EX-5.1 2 ex5-1.htm

 

Exhibit 5.1

 

 

December 22, 2023

 

American Battery Technology Company

100 Washington Street, Suite 100

Reno, Nevada 89503

 

  Re: Registration Statement on Form S-3

 

Ladies and Gentlemen:

 

We have acted as counsel to American Battery Technology Company, a Nevada corporation (the “Company”), in connection with the registration by the Company under the Securities Act of 1933, as amended (the “Securities Act”), of shares of its common stock, par value $0.001 per share (the “Common Stock”), pursuant to a shelf registration statement on Form S-3 (File No. 333-252492) (as amended, the “Registration Statement”), together with the prospectus contained therein and declared effective by the Securities and Exchange Commission on March 15, 2021 (the “Base Prospectus”), and the prospectus supplement dated December 22, 2023 (the “Prospectus Supplement,” and together with the Base Prospectus, the “Prospectus”), relating to the sale of up to 5,000,000 shares (the “Shares”) of Common Stock from time to time directly by the Company at market prices, or by the Company to Tysadco Partners, LLC, a Delaware limited liability company, pursuant to the terms of a written sales agreement in substantially the form attached to the Prospectus Supplement as Annex A. This opinion letter is furnished to you at your request to enable you to fulfill the requirements of Item 601(b)(5) of Regulation S-K under the Securities Act in connection with the Registration Statement, and no opinion is expressed or may be implied herein as to any matter pertaining to the contents of the Registration Statement other than as to the valid issuance of the Shares.

 

We have reviewed and are familiar with (a) the Registration Statement; (b) the Prospectus; (c) the Company’s Articles of Incorporation of the Company, as filed with the Secretary of State of the State of Nevada on October 6, 2011, as amended by the Certificate of Amendment, filed with the Secretary of State of the State of Nevada on April 29, 2019, the Certificate of Amendment, filed with the Secretary of State of the State of Nevada on October 29, 2019, the Certificate of Amendment, filed with the Secretary of State of the State of Nevada on August 12, 2021, and the Certificate of Change, filed with the Secretary of State of the State of Nevada on August 31, 2023 with a delayed effective date of September 11, 2023; (d) the Bylaws of the Company effective as of October 7, 2011, as amended by the Certificate of Amendment to Bylaws effective as of August 26, 2021; (e) a certificate of an officer of the Company representing certain matters in connection with the original issuance of the Common Stock, which representations we have assumed the validity of and relied on; and (e) such other matters as we have deemed necessary for this opinion.

 

 
 

 

 

December 22, 2023

Page 2

 

We have relied upon the foregoing and other assurances of officers of the Company and others as to factual matters without having independently verified such factual matters.
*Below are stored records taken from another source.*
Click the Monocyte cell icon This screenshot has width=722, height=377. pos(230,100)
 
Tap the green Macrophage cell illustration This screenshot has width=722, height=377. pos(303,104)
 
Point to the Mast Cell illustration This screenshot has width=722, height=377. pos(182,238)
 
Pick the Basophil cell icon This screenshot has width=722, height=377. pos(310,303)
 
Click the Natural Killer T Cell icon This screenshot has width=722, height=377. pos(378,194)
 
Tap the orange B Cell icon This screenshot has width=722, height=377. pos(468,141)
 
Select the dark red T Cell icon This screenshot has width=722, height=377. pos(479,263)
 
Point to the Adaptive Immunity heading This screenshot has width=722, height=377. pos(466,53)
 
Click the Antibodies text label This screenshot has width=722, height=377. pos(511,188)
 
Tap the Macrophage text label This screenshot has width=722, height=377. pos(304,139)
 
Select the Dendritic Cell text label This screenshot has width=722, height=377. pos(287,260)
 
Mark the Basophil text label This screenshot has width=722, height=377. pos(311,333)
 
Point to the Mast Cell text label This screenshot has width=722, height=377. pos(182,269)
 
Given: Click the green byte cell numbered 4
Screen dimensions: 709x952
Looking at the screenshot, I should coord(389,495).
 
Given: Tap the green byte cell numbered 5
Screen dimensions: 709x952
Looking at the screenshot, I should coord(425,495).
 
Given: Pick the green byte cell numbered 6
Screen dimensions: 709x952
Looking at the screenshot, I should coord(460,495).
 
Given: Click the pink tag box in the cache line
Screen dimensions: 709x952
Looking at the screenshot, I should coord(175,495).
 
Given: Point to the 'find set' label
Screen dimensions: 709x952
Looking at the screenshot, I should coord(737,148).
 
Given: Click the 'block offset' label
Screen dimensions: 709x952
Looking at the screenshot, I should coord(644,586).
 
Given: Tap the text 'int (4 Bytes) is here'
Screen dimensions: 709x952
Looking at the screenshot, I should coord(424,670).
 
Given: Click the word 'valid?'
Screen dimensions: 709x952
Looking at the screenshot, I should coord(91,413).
We have assumed for purposes of this opinion: (a) information contained in documents reviewed by us is true, complete and correct; (b) the genuineness and authenticity of all signatures on original documents; (c) the accuracy and completeness of all documents delivered to us and the authenticity of all documents submitted to us as originals; (d) the conformity to originals of all documents submitted to us as copies; (e) the accuracy, completeness and authenticity of certificates of public officials; (f) the legal capacity of all natural persons; and (g) the due authorization, execution and delivery of all documents by parties other than the Company.

 

Based upon the foregoing, we are of the opinion that the Shares to be offered and sold by the Company under the Registration Statement and the Prospectus, when issued in accordance with the terms of the Registration Statement and the Prospectus, will be duly authorized and legally issued by the Company and fully paid and nonassessable.

 

This opinion is limited to matters governed by the laws of the State of Nevada. We express no opinion with respect to the applicability thereto, or the effect thereon, of the laws of any other jurisdiction, or as to any matters of municipal law or the laws of any local agencies within any state.

 

We expressly disavow any obligation to advise you with respect to future changes in law or in our knowledge or as to any event or change of condition occurring subsequent to the date of this letter. This opinion is for your benefit in connection with the Registration Statement and may be relied upon by you and by persons entitled to rely upon it pursuant to the applicable provisions of the Securities Act.

 

We hereby consent to the filing of this opinion of counsel as Exhibit 5.1 to the Current Report on Form 8-K of the Company dated on or about the date hereof, to the incorporation by reference of this opinion of counsel into the Registration Statement. In giving this consent, we do not thereby admit that we are within the category of persons whose consent is required under Section 7 of the Securities Act or the rules and regulations of the Securities and Exchange Commission promulgated thereunder.